Bir başka iddia ise emeklilik yaşının 65 olarak eşitlenmesi emeklilerin haklarındaki haksız uygulamalarda bir ilk adımdır. Siyasi çevreler, Federal Hükümet ve Meclis emeklilik yaşının 67’ye çıkarılması çalışmaları yaptıklarını ve tartışmalar sürdürdüklerini ileri sürüyorlar. Çünkü bu reformla emekli yaşının 65 olması sorunu çözmeyecektir. Hak ihlallerinde bu bir ilk adımdır. Uzun vadeli bir çözüm için kadın ve erkeklerin emeklilik yaşı 67’ye çıkarılacaktır. Federal Meclis’in Federal Hükümet’e yaptığı öneriye göre 2026’da emeklilik yaşının kadın ve erkeklerde 66 veya 67 olarak yeni bir teklifle hazırlanmasını istemektedir. Emekli yaşının 67 olması emekçilerin, işçilerin çıkarına olmayacağı ve olmadığı ortadadır. O zaman bundan kimin yararı varsa bu değişiklikler onlar için yapılmaktadır. O zaman bundan kimin yararı vardır. Bu değişikliklerden yüksek gelirliler, zenginler ve sigorta firmalarına bu düzenleme hizmet edecektir.

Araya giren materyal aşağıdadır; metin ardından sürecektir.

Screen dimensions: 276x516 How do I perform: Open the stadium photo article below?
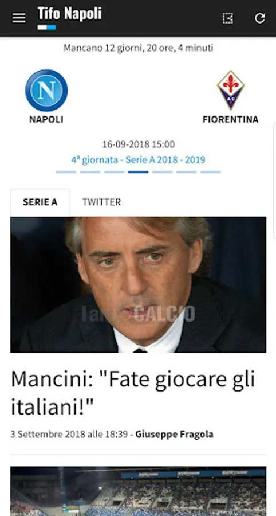pyautogui.click(x=139, y=491)
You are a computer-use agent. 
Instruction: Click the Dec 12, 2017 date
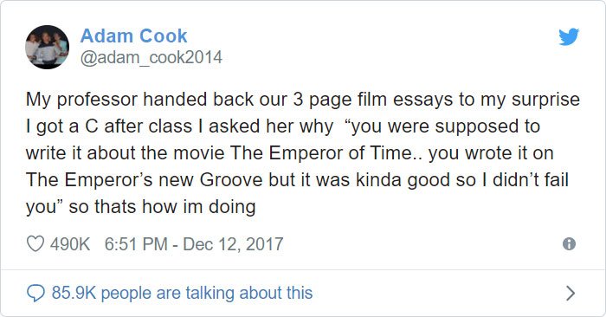[x=233, y=244]
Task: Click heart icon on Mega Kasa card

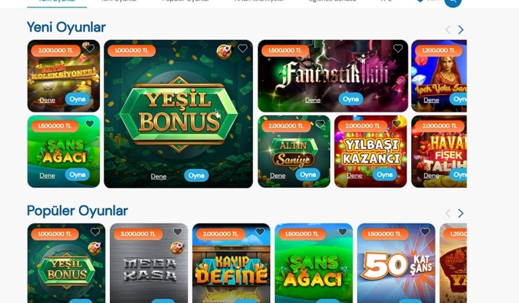Action: click(178, 232)
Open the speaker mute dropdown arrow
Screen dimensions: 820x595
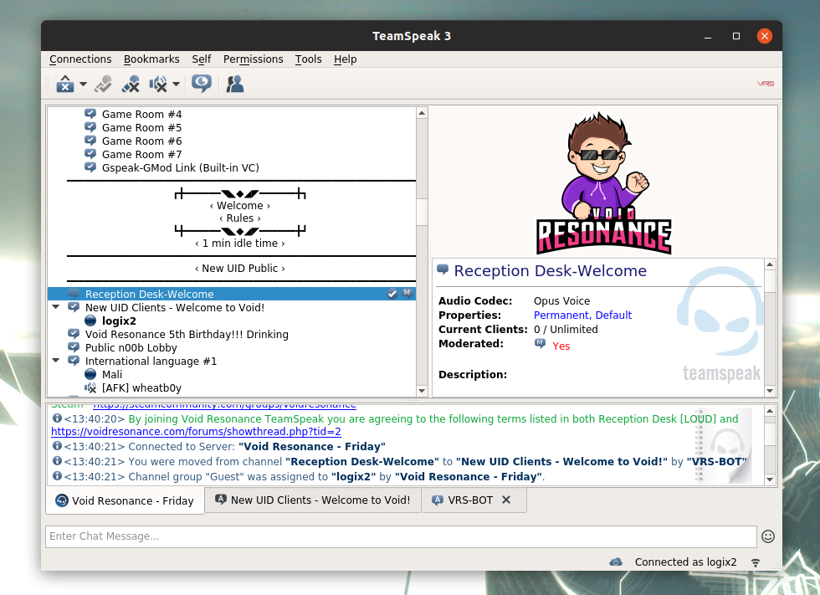177,84
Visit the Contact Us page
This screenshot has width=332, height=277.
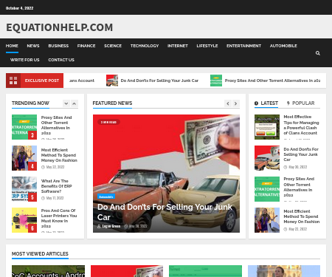[61, 60]
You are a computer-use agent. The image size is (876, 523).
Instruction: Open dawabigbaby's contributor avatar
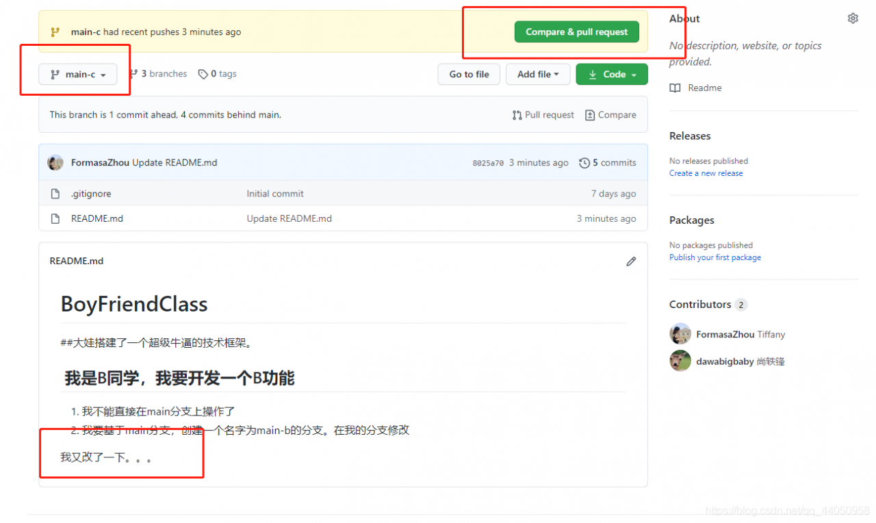[x=680, y=361]
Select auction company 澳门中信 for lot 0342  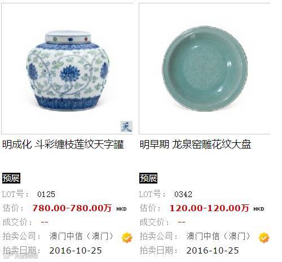(218, 236)
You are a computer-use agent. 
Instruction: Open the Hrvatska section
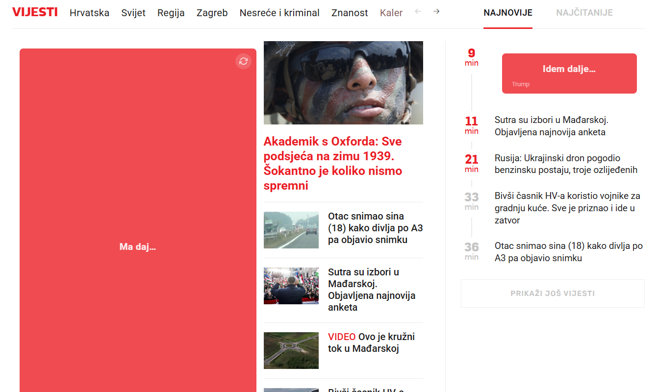pyautogui.click(x=89, y=13)
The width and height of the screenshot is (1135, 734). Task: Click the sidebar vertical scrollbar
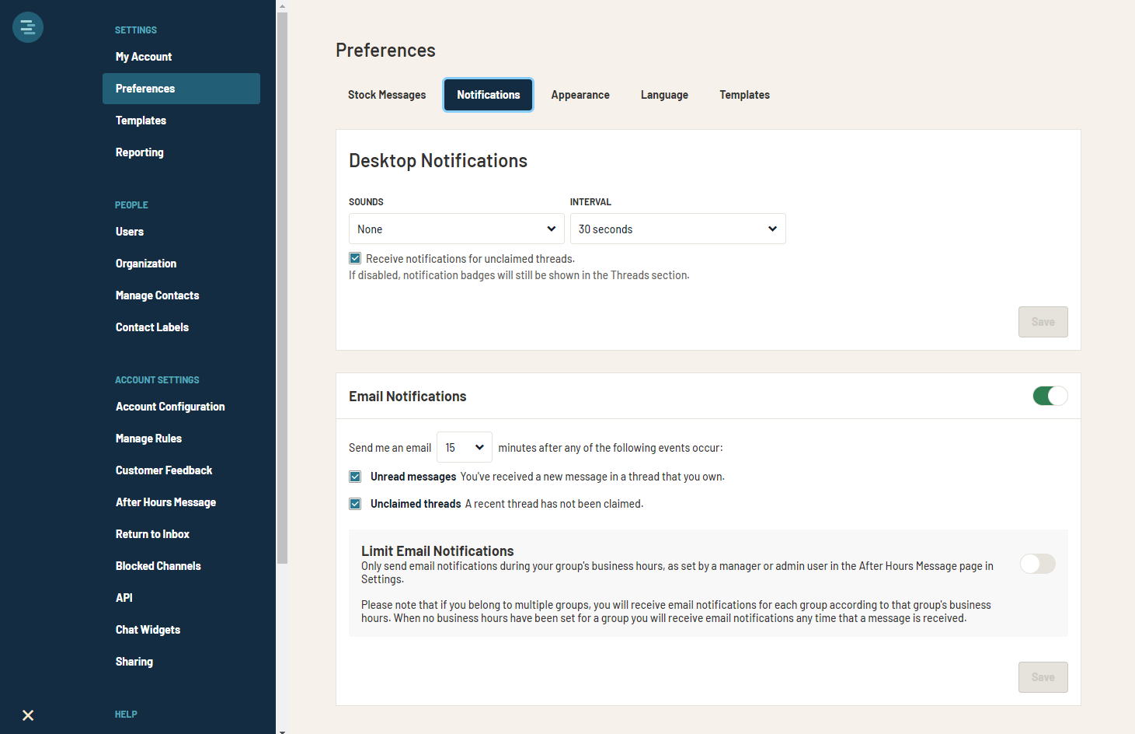(x=282, y=288)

Bu AVS/AHV-21 düzenlemesi 2017 yılında yapılan referandumda halkın büyük çoğunluğu tarafından reddedilmiştir. Federal İstatistik Dairesi’nin verileri ve analizine göre açıklanamayan nedenlerden dolayı her çalışan kadın, erkeklerden ortalama 684 frank daha az kazanıyor. Bundan dolayı eşit yaş uygulamasında da emekli olunsa bile kadınlar erkeklerden daha az emeklilik maaşı alacaklardır. Federal Hükümet ve Meclis kadınların zararına olan bu teklifte ısrar etmesinin nedeni orta vadede bir istikrar yakalamaktır. Bu yasanın veya düzenlemenin geçmesi durumunda AVS/AHV kasasının 2034 yılına kadar boşalacağı iddia ediliyor. Bunu da artan yaşam süresi ve emeklilerin sayısının artmasına bağlıyorlar.

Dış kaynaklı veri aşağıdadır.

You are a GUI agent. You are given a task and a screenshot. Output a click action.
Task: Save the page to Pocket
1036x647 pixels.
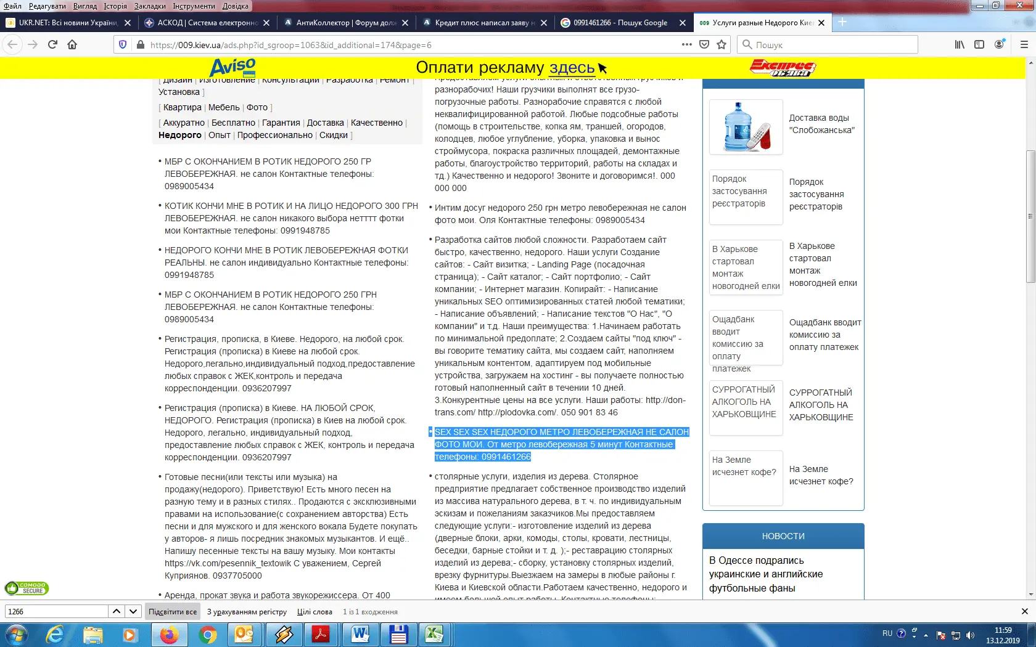(704, 44)
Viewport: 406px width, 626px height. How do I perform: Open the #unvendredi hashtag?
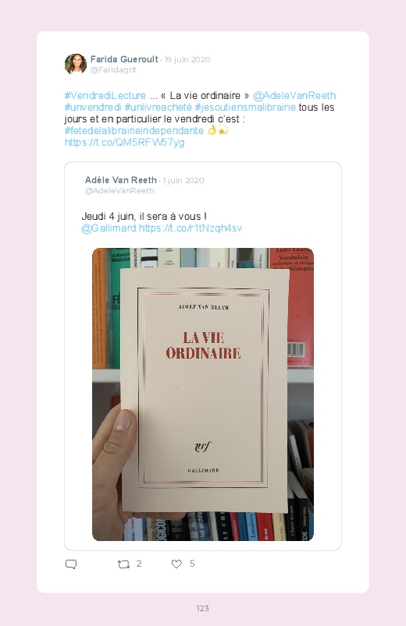tap(93, 108)
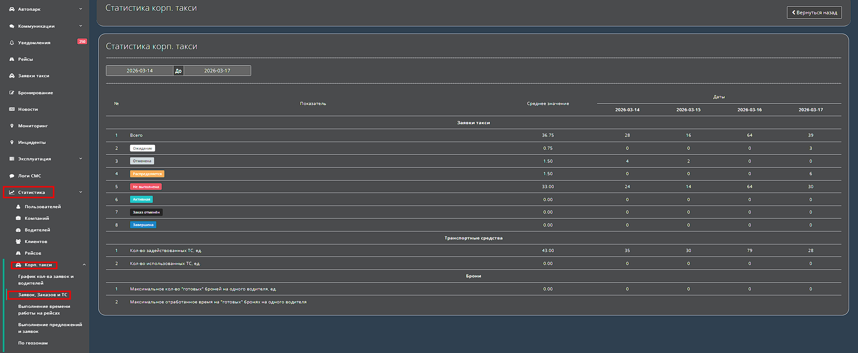This screenshot has height=353, width=858.
Task: Expand the Эксплуатация section arrow
Action: [80, 159]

Bu reformun kabul edilmesi için Anayasa’da değişiklik yapılması gerekiyor. Buna göre referandumda hem halkın ve hem de kantonların çoğunluğunun EVET oyu vermesi gerekiyor.

Federal Hükümet güncel olarak faiz gelirleri üzerinden %35 oranında stopaj vergisi almaktadır. Stopaj vergisi, yalnızca tahvillerin İsviçre’de ihraç edilmesi durumunda tahvil faizleri için geçerlidir. Bu İsviçre ekonomisi için bir dezavantaj olarak görülüyor. Bu reform uygulanırsa İsviçre ve ekonomisine olumlu olarak yansıyacağı iddia ediliyor.

Düzenleme ile kaybedilen işler ve vergiler İsviçre’ye geri getirilecek. Federal Meclis ve Hükümet bu düzenlemeye EVET denilmesini tavsiye ediyor. Referandum komitesi bu reformun daha fazla vergi suçu işlemesine ve 800 milyon franka varan vergi açığına yol açacağı söyleniyor. Bunda en fazla yabancı yatırımcılar yararlanacak. Aynı zamanda sermayenin daha fazla vergi kaçakçılığı yapmak için bu düzenleme getiriliyor.

İGİF olarak göçmen işçi ve emekçilere çağrımız her şeyden önce 25 Eylül referandumlarında oy kullanmalarıdır. Bu referandumlar en fazla göçmen işçi ve emekçileri de ilgilendirmektedir. Bir göçmen ve işçi kurumu olarak tutumumuz ne olacaktır? Fabrika Çiftliği şıkkındaki her iki maddeye EVET diyeceğiz. KDV ve kadınların emeklilik yaşının yükseltilmesi şıklarına HAYIR diyoruz. Aynı şekilde Stopaj vergi düzenlemesine de HAYIR diyoruz. Ayrıntılı bilgi edinmek isteyenler ve oy kullanmada yardım isteyenler İGİF’e bağlı derneklere baş vurmaları çağrısı yapıyoruz.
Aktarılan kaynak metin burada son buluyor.